## Page excerpt
— start —

[Regressor] Polynomial Regression

안암동컴맹·2024년 4월 7일

Machine Learning

목록 보기

97/103

Polynomial Regression

Introduction

Polynomial regression is a statistical technique that expands the capabilities of linear regression by modeling the relationship between the independent variable $x$ and the dependent variable $y$ as an $n$ -th degree polynomial. It provides a way to model a nonlinear relationship through a linear model, by introducing polynomial features, thereby accommodating a broader range of data structures.

Background and Theory

Polynomial Features and Vandermonde Matrix

Polynomial regression can be implemented by transforming the original input features into polynomial features. This process involves generating every combination of features raised to every power up to the $n$ th degree. For a single independent variable $x$ , the polynomial features would be $x, x^2, x^3, \ldots, x^n$ . This transformation of the input variable into a set of polynomial features is represented by the Vandermonde matrix.

A Vandermonde matrix for a single independent variable $x$ with $m$ observations and a polynomial degree of $n$ is structured as follows:

\mathbf{V} = \begin{bmatrix} 1 & x_1 & x_1^2 & \cdots & x_1^n \\ 1 & x_2 & x_2^2 & \cdots & x_2^n \\ \vdots & \vdots & \vdots & \ddots & \vdots \\ 1 & x_m & x_m^2 & \cdots & x_m^n \\ \end{bmatrix}

This matrix is used to transform the single-dimensional input $x$ into a multi-dimensional feature space, where linear regression techniques can then be applied.

Polynomial Regression Model

Given the Vandermonde matrix $\mathbf{V}$ and a response vector $\mathbf{y}$ with $m$ observations, the polynomial regression model can be expressed as:

\mathbf{y} = \mathbf{V}\boldsymbol{\beta} + \boldsymbol{\epsilon}

where:

$\mathbf{y}$ is the vector of observed values of the dependent variable,
$\mathbf{V}$ is the Vandermonde matrix of transformed polynomial features,
$\boldsymbol{\beta}$ is the vector of coefficients $[\beta_0, \beta_1, \cdots, \beta_n]^T$ ,
$\boldsymbol{\epsilon}$ represents the vector of errors or residuals.

Derivation of the Normal Equation

The normal equation is derived from the principle of least squares, which aims to minimize the sum of squared residuals $RSS$ between the observed values $y$ and the values predicted by the model $\hat{y}$ .

— end —

## Given information
— start —

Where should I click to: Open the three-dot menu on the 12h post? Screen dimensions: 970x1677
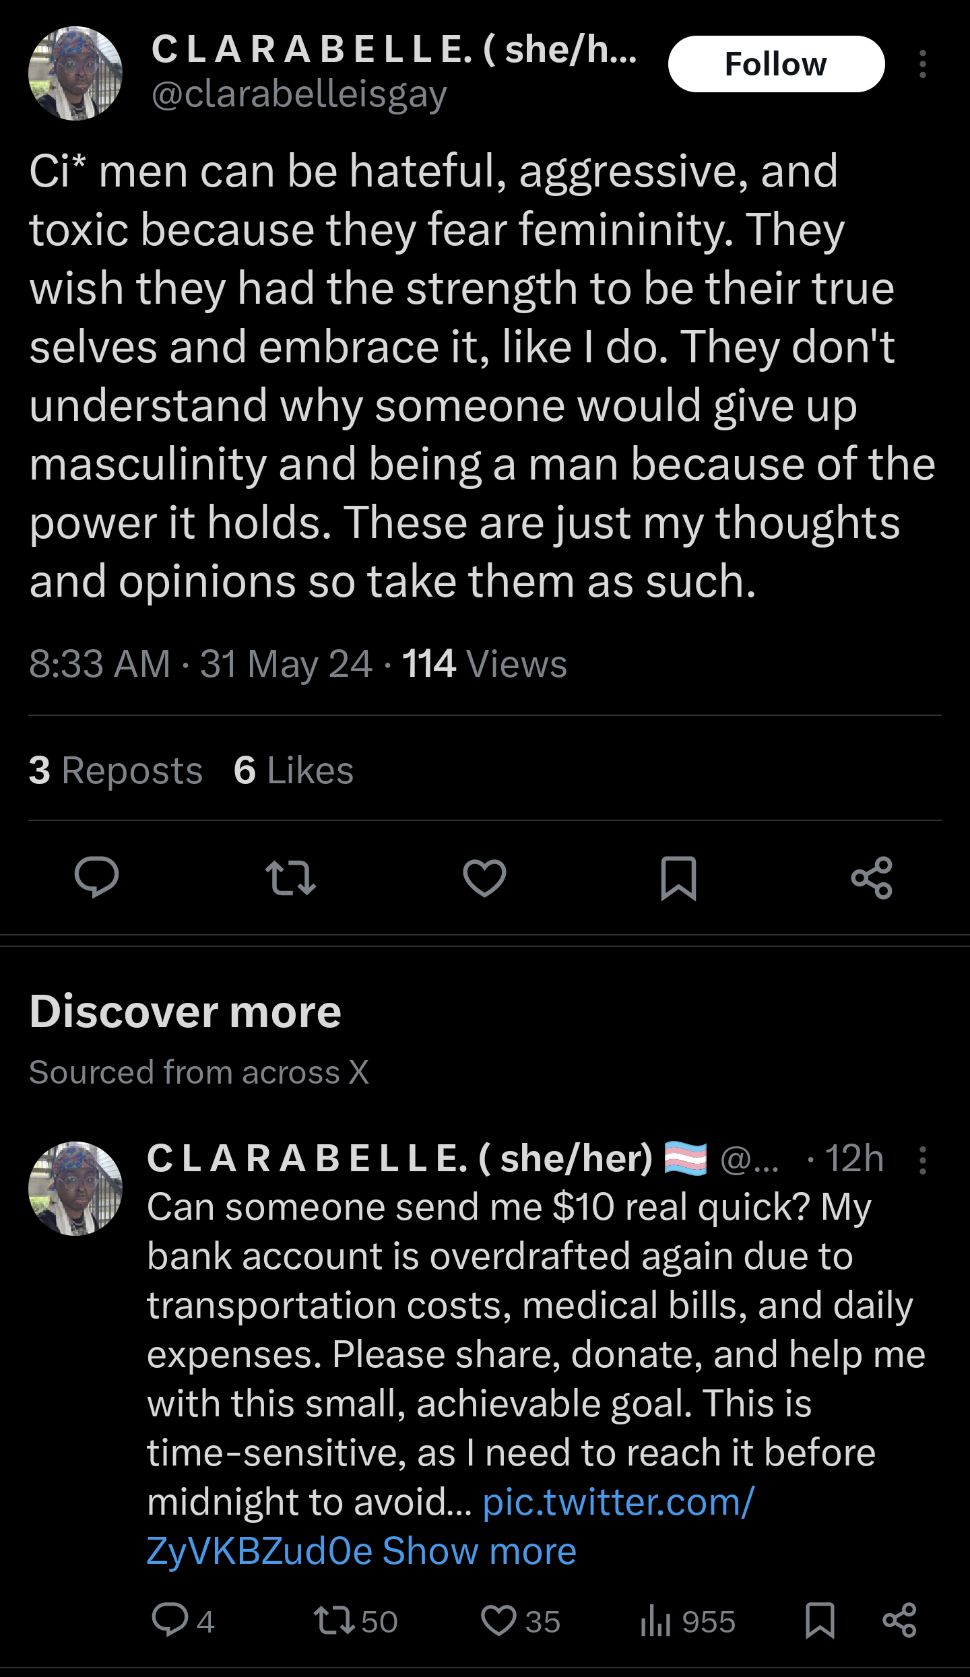click(922, 1160)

— end —

## Work to complete
1. According to the polynomial regression page, which matrix represents the transformation of the input variable into a set of polynomial features?
2. Reproduce a passage of the polynomial regression page, beginning at the words "This matrix is" and stopping after "errors or residuals.".
This material has no connection to the polynomial regression page.

## Full answers
1. The Vandermonde matrix.

2.
This matrix is used to transform the single-dimensional input $x$ into a multi-dimensional feature space, where linear regression techniques can then be applied.

Polynomial Regression Model

Given the Vandermonde matrix $\mathbf{V}$ and a response vector $\mathbf{y}$ with $m$ observations, the polynomial regression model can be expressed as:

\mathbf{y} = \mathbf{V}\boldsymbol{\beta} + \boldsymbol{\epsilon}

where:

$\mathbf{y}$ is the vector of observed values of the dependent variable,
$\mathbf{V}$ is the Vandermonde matrix of transformed polynomial features,
$\boldsymbol{\beta}$ is the vector of coefficients $[\beta_0, \beta_1, \cdots, \beta_n]^T$ ,
$\boldsymbol{\epsilon}$ represents the vector of errors or residuals.